__Work order__. Transcribe the records word for word. Leave every picture out.
****************************************
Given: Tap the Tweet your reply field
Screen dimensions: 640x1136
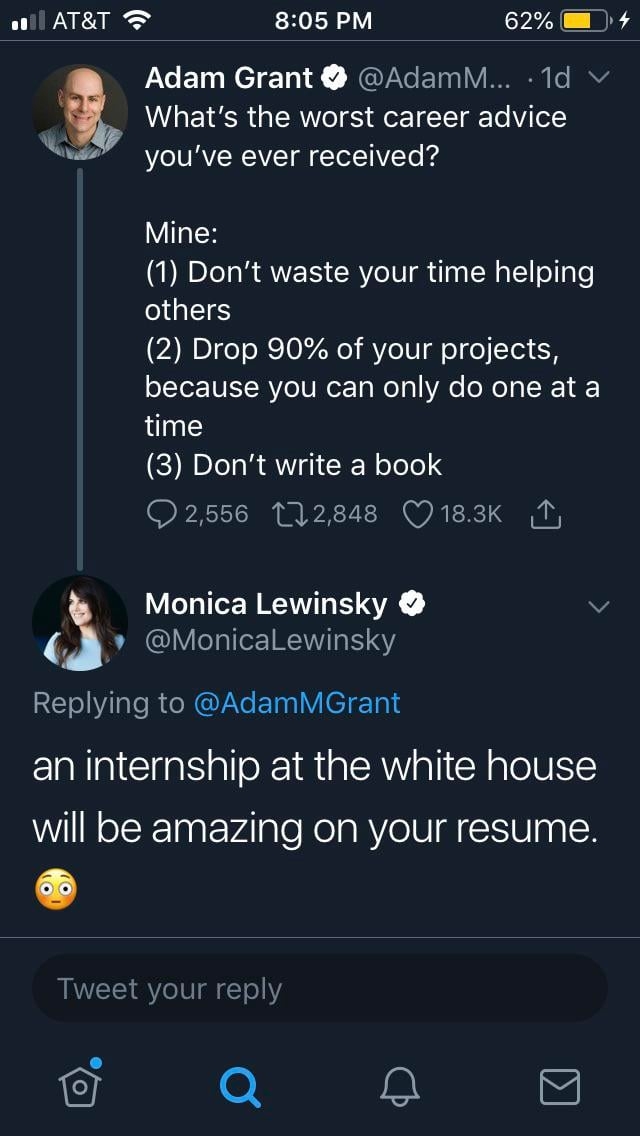Looking at the screenshot, I should (320, 988).
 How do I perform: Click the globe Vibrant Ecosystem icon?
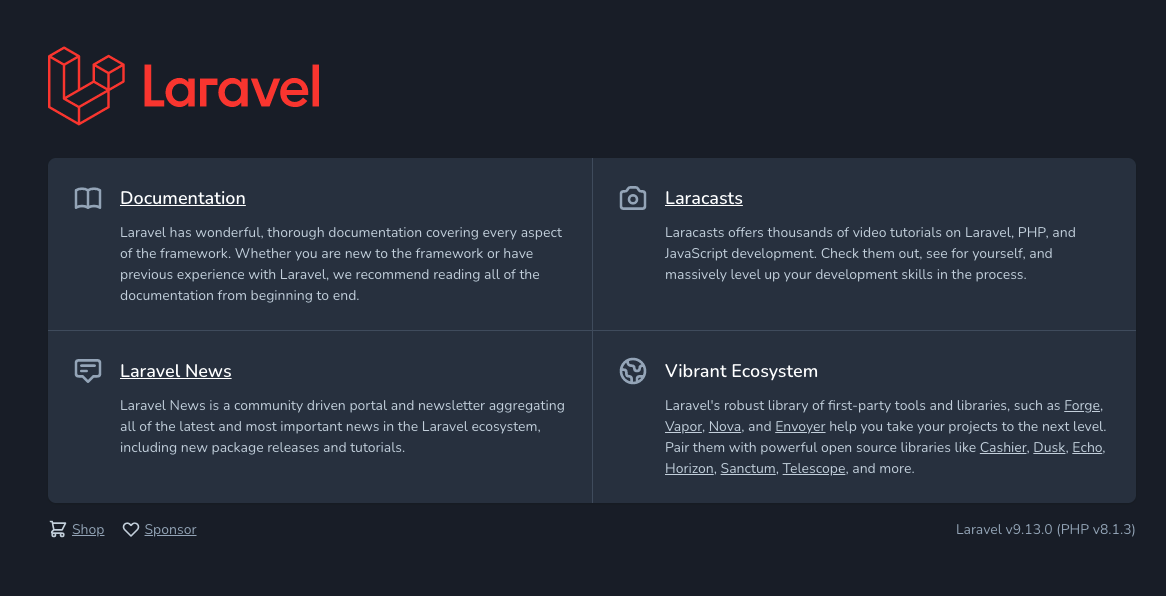click(633, 371)
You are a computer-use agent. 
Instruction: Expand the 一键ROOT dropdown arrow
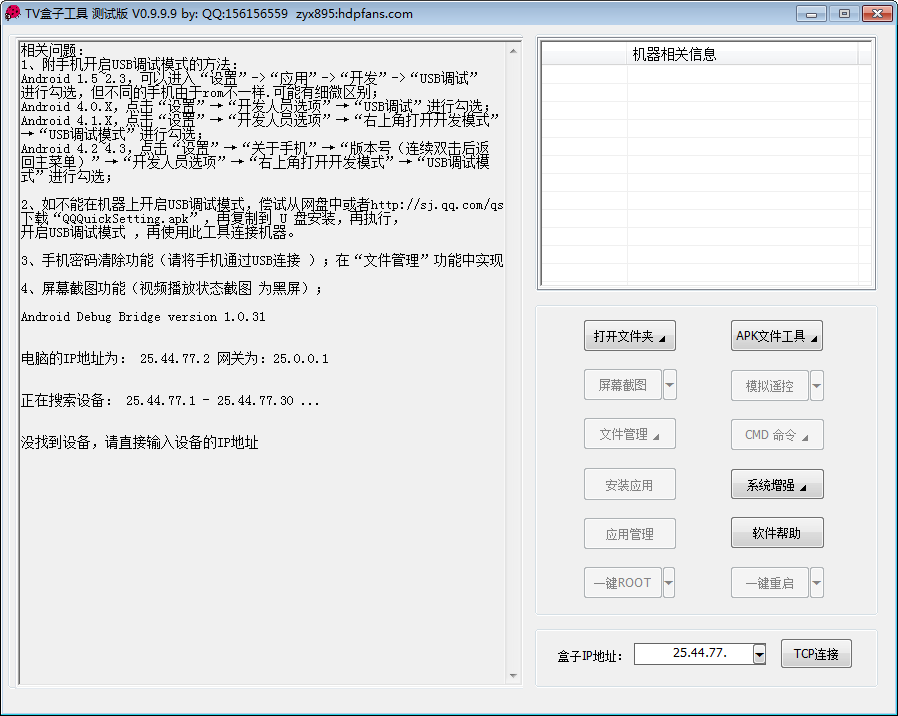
****************************************
__Exercise response__.
Given: Tap the Tweet your reply field
Screen dimensions: 640x1136
Looking at the screenshot, I should (320, 988).
 How do I perform: Click the globe Vibrant Ecosystem icon?
click(633, 371)
You are a computer-use agent. 
Instruction: Expand the 一键ROOT dropdown arrow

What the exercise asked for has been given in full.